====== Data to process ======
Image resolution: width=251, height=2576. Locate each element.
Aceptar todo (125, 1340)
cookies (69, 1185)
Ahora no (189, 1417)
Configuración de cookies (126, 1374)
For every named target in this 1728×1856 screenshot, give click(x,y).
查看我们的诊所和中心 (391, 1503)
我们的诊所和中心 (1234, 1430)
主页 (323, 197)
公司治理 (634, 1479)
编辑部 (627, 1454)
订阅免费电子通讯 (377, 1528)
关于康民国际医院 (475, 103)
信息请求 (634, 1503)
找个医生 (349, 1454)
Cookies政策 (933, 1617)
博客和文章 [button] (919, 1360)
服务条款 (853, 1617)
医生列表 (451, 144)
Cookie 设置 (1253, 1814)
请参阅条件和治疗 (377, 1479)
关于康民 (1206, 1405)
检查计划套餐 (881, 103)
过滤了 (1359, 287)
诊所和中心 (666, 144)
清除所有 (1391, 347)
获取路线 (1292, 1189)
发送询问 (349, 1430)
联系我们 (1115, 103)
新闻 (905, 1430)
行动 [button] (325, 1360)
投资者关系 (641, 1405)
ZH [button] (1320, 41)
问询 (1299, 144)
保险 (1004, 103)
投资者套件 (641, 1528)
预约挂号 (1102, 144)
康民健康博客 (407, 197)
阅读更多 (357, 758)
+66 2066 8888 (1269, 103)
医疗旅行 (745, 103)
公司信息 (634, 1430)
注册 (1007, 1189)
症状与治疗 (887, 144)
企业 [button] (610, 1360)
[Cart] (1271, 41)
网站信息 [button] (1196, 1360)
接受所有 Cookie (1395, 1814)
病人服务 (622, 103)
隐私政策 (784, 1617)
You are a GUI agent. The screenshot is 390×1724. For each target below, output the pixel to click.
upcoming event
======
[Directions for this task] Retype the whole of the material word for word.

[Exercise result]
Image resolution: width=251, height=2576. Locate each element.
Aceptar todo (125, 1340)
cookies (69, 1185)
Ahora no (189, 1417)
Configuración de cookies (126, 1374)
For every named target in this 1728×1856 screenshot, give click(x,y).
查看我们的诊所和中心 (391, 1503)
我们的诊所和中心 (1234, 1430)
主页 (323, 197)
公司治理 (634, 1479)
编辑部 (627, 1454)
订阅免费电子通讯 (377, 1528)
关于康民国际医院 (475, 103)
信息请求 (634, 1503)
找个医生 (349, 1454)
Cookies政策 (933, 1617)
博客和文章 [button] (919, 1360)
服务条款 (853, 1617)
医生列表 (451, 144)
Cookie 设置 (1253, 1814)
请参阅条件和治疗 (377, 1479)
关于康民 (1206, 1405)
检查计划套餐 (881, 103)
过滤了 (1359, 287)
诊所和中心 (666, 144)
清除所有 (1391, 347)
获取路线 (1292, 1189)
发送询问 (349, 1430)
联系我们 (1115, 103)
新闻 (905, 1430)
行动 [button] (325, 1360)
投资者关系 (641, 1405)
ZH [button] (1320, 41)
问询 (1299, 144)
保险 (1004, 103)
投资者套件 (641, 1528)
预约挂号 (1102, 144)
康民健康博客 (407, 197)
阅读更多 (357, 758)
+66 2066 8888 (1269, 103)
医疗旅行 (745, 103)
公司信息 (634, 1430)
注册 (1007, 1189)
症状与治疗 (887, 144)
企业 [button] (610, 1360)
[Cart] (1271, 41)
网站信息 [button] (1196, 1360)
接受所有 Cookie (1395, 1814)
病人服务 (622, 103)
隐私政策 (784, 1617)
You are a GUI agent. The screenshot is 390×1724. For each target below, output the pixel to click.
upcoming event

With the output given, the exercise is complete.